RECORDS FOR THE EXERCISE:

┌──

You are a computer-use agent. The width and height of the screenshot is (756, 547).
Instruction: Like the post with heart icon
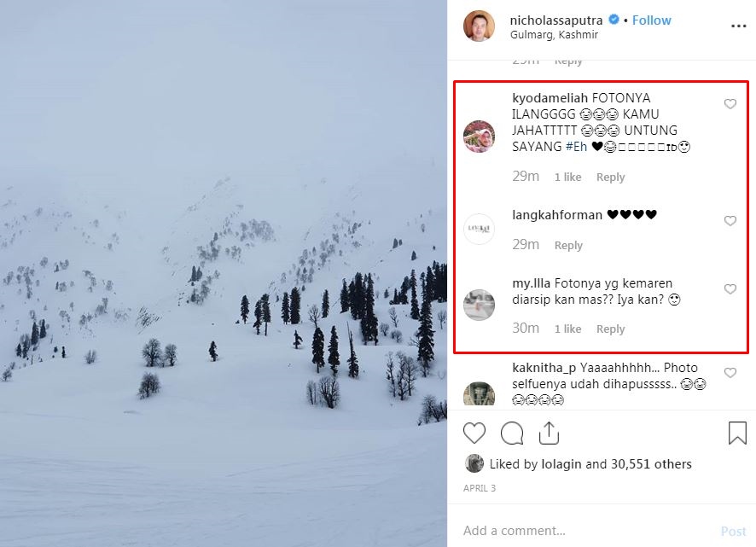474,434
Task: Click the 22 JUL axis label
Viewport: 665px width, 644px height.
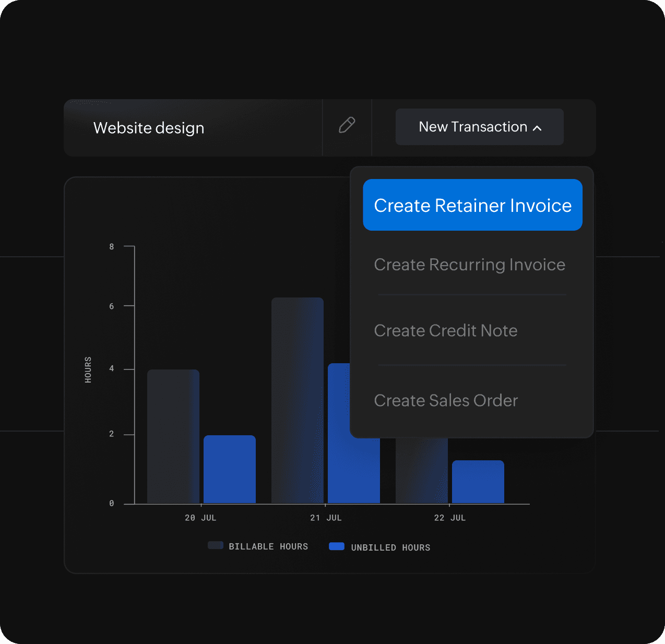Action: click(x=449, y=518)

└──
┌──

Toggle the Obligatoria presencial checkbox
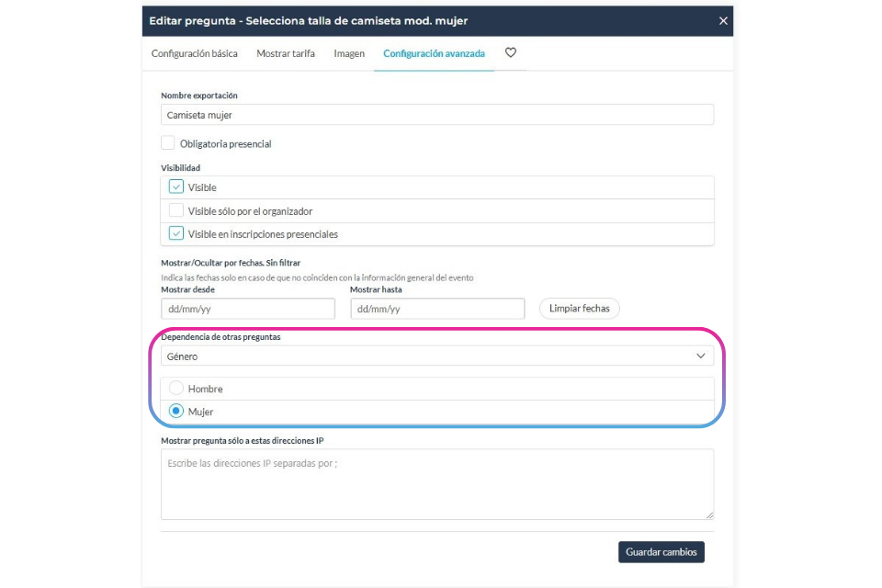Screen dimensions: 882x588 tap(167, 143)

└──
┌──

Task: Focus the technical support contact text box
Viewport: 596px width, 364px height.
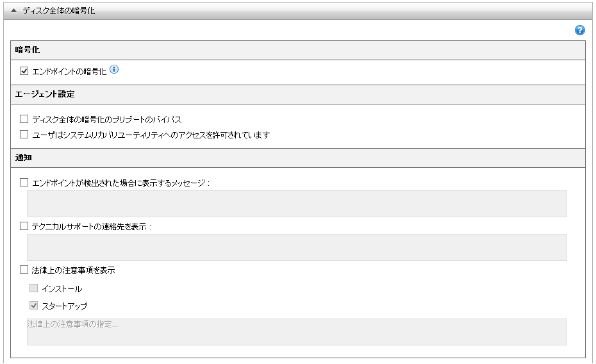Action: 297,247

└──

WHAT YOU NEED TO DO: Above are the records; copy each line from them that includes the string "Task".

OUTPUT BELOW:
Task: Click the 22 JUL axis label
Task: Focus the technical support contact text box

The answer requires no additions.